Some records:
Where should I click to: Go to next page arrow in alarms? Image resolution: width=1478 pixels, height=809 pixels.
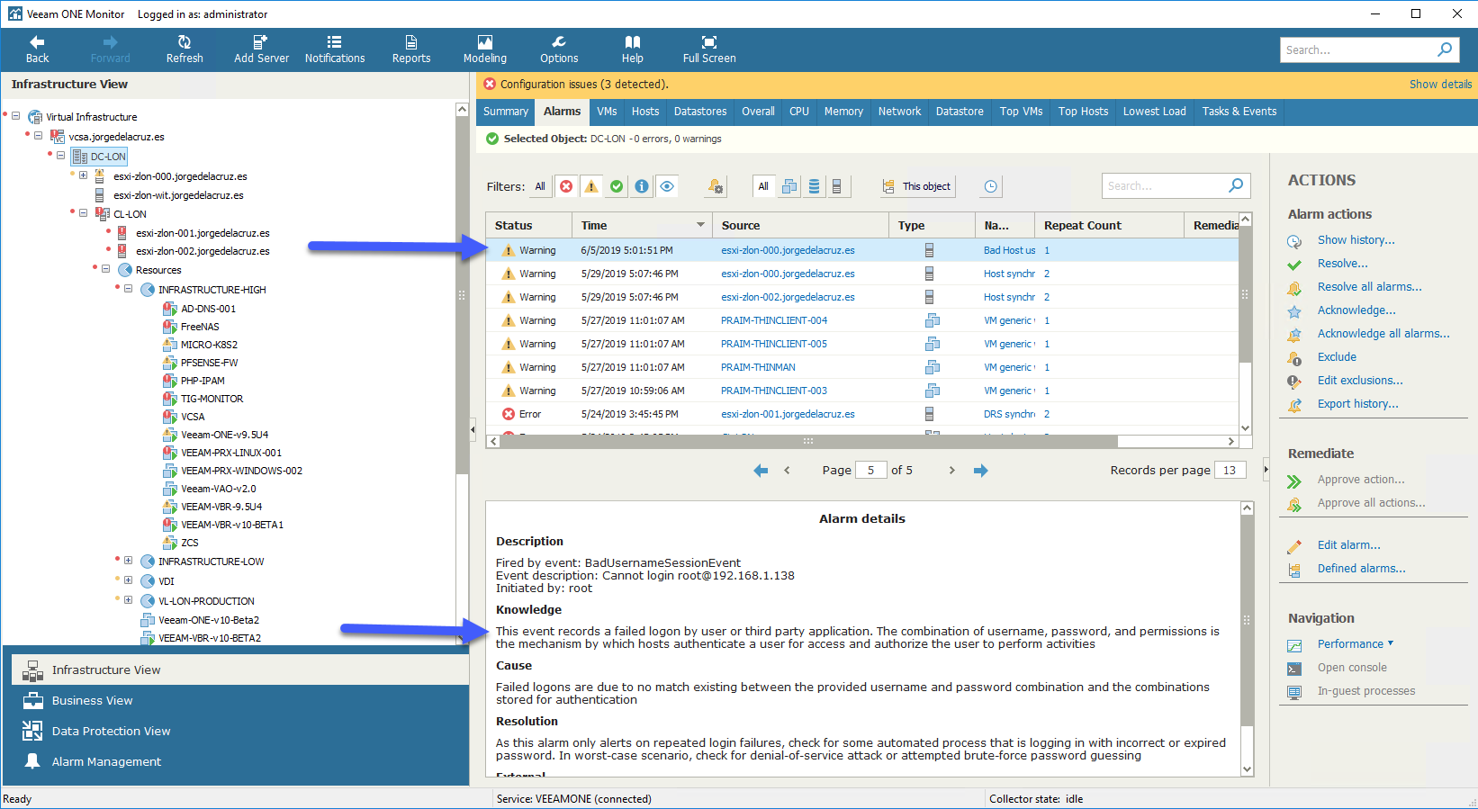951,471
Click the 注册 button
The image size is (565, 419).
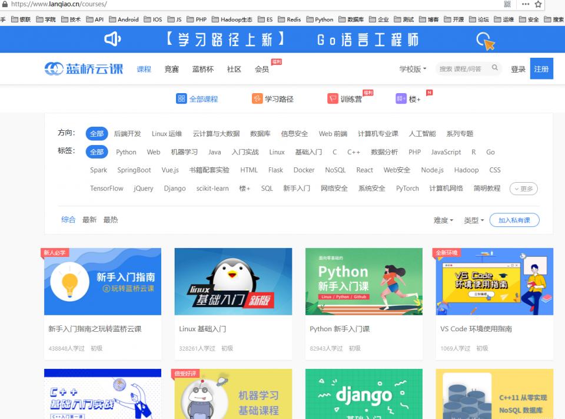coord(541,68)
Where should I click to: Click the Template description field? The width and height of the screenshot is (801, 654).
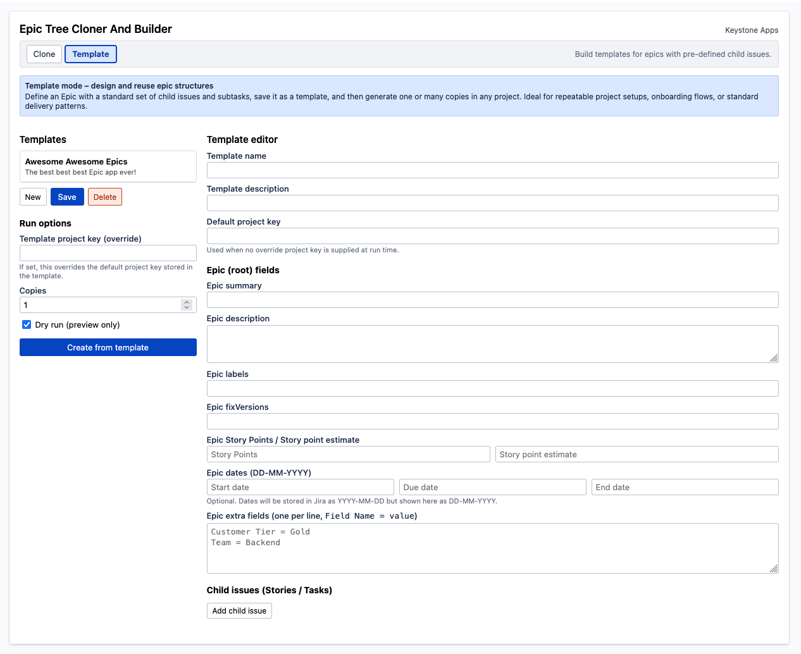493,202
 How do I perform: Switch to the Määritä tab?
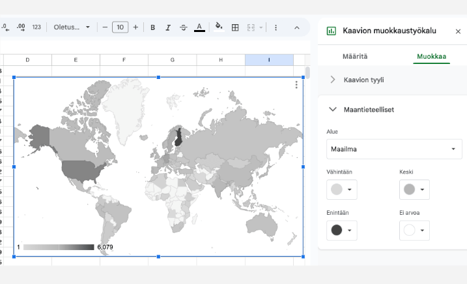[x=355, y=57]
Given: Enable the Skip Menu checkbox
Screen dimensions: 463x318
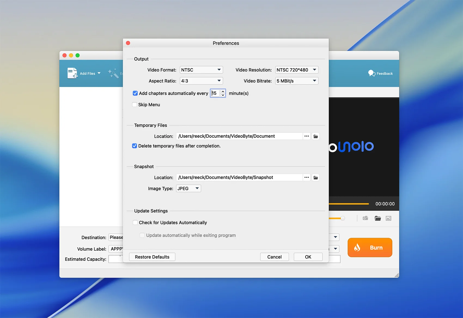Looking at the screenshot, I should pyautogui.click(x=135, y=105).
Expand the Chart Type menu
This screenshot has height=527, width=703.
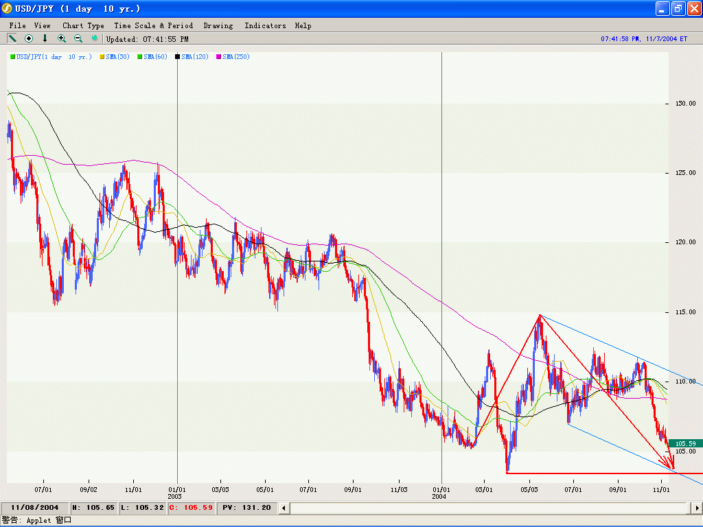[83, 25]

◆ **PROBLEM TO WORK ON**
Could you write out the data above again, swapping every "Where should I click to" for "Which spot should I click to", leaving everything else unchanged and omitting the pictures?

◆ **CORRECT ANSWER**
Which spot should I click to: Go to next page arrow in alarms? Image resolution: width=1478 pixels, height=809 pixels.
951,471
Click the 注册 button
The image size is (565, 419).
coord(541,68)
Which spot should I click to: Click the Template description field? The width and height of the screenshot is (801, 654).
493,202
 How do I perform: Switch to the Määritä tab?
[x=355, y=57]
Given: Enable the Skip Menu checkbox
Screen dimensions: 463x318
Looking at the screenshot, I should pyautogui.click(x=135, y=105).
Expand the Chart Type menu
This screenshot has height=527, width=703.
[83, 25]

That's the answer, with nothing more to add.